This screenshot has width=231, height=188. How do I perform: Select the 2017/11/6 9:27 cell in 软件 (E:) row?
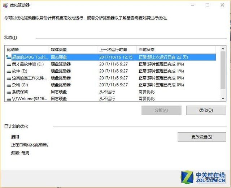coord(113,71)
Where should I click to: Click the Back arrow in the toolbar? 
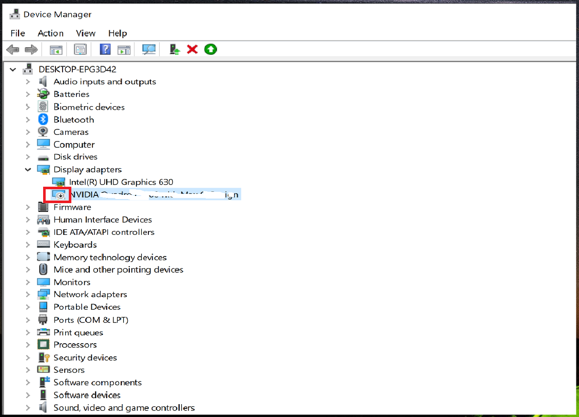(13, 49)
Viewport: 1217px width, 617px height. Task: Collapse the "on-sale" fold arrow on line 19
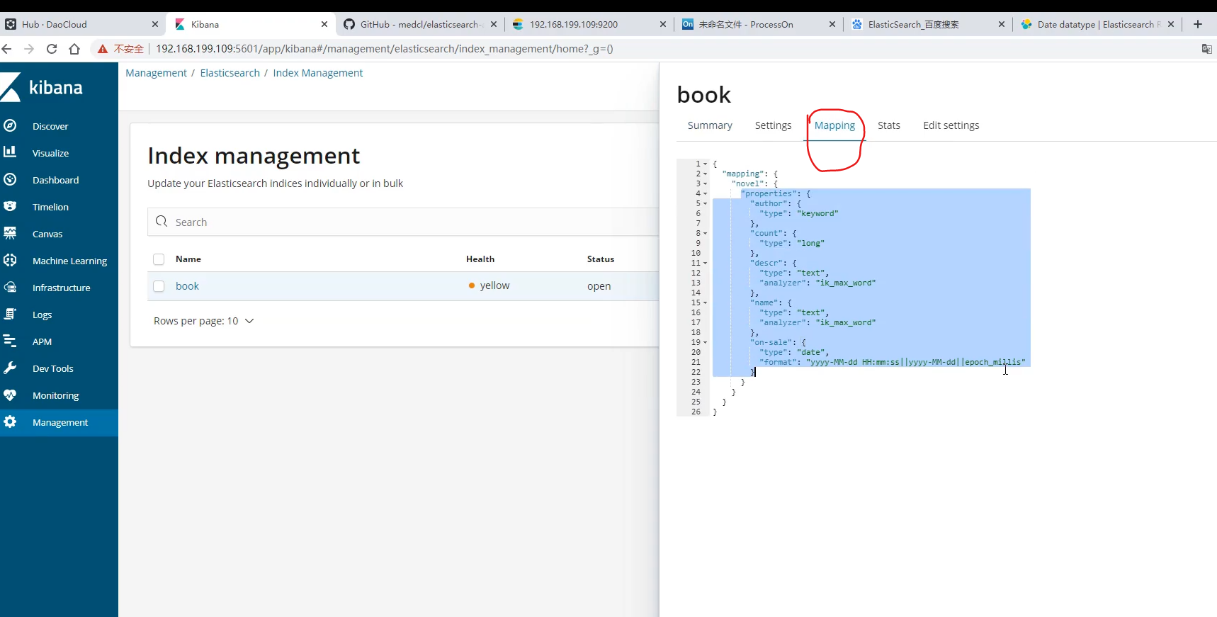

Work task
Every line of the data above should be repeated exactly. Omit the pictures.

Result of this exercise
This screenshot has width=231, height=188. How do I perform: Select the 2017/11/6 9:27 cell in 软件 (E:) row?
coord(113,71)
Where should I click to: Click the Back arrow in the toolbar? 
(13, 49)
Viewport: 1217px width, 617px height. Task: Collapse the "on-sale" fold arrow on line 19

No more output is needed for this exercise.